◆ Your objective: Although the records contain pictures, only their text should be set down, exactly as written.

◆ Records provided:
==========
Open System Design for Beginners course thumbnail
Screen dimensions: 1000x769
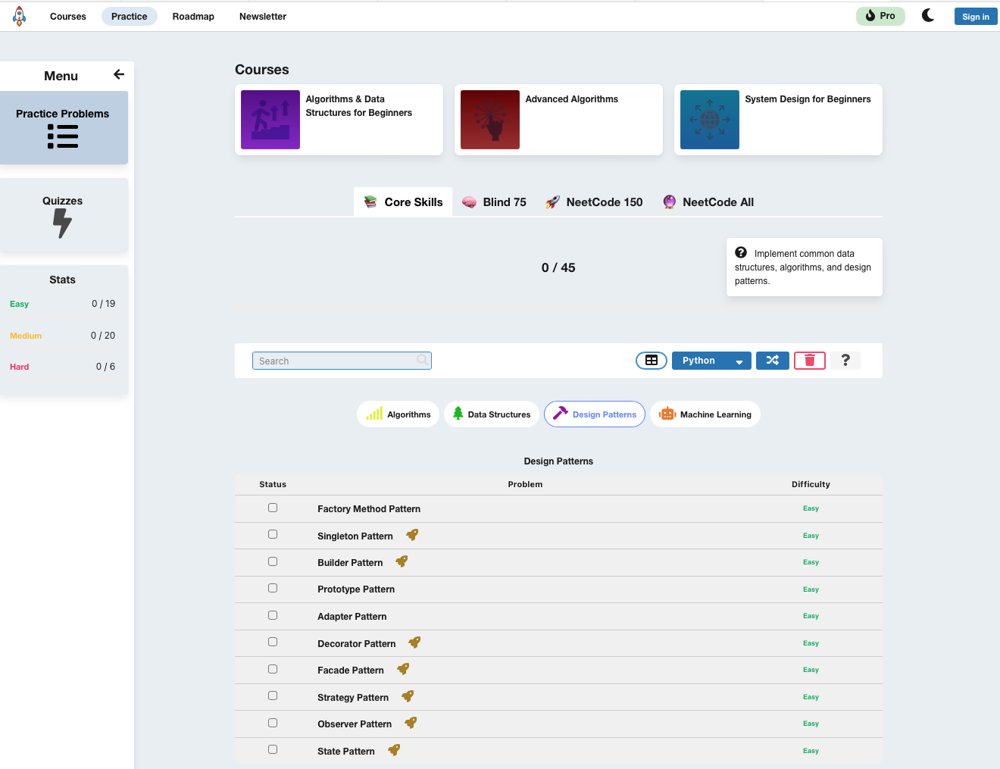tap(710, 120)
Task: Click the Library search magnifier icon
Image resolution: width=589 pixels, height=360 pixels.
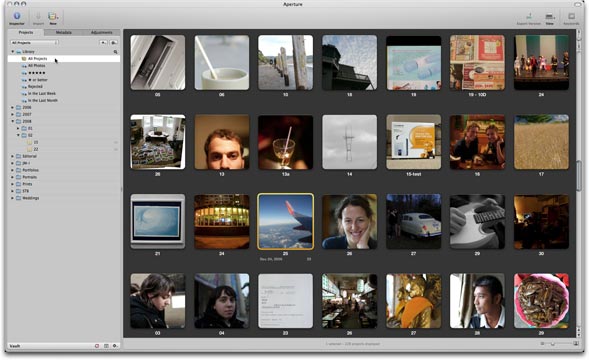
==========
◆ Solution to this task:
Open System Design for Beginners course thumbnail
Screen dimensions: 1000x769
tap(710, 120)
Task: Click the Library search magnifier icon
Image resolution: width=589 pixels, height=360 pixels.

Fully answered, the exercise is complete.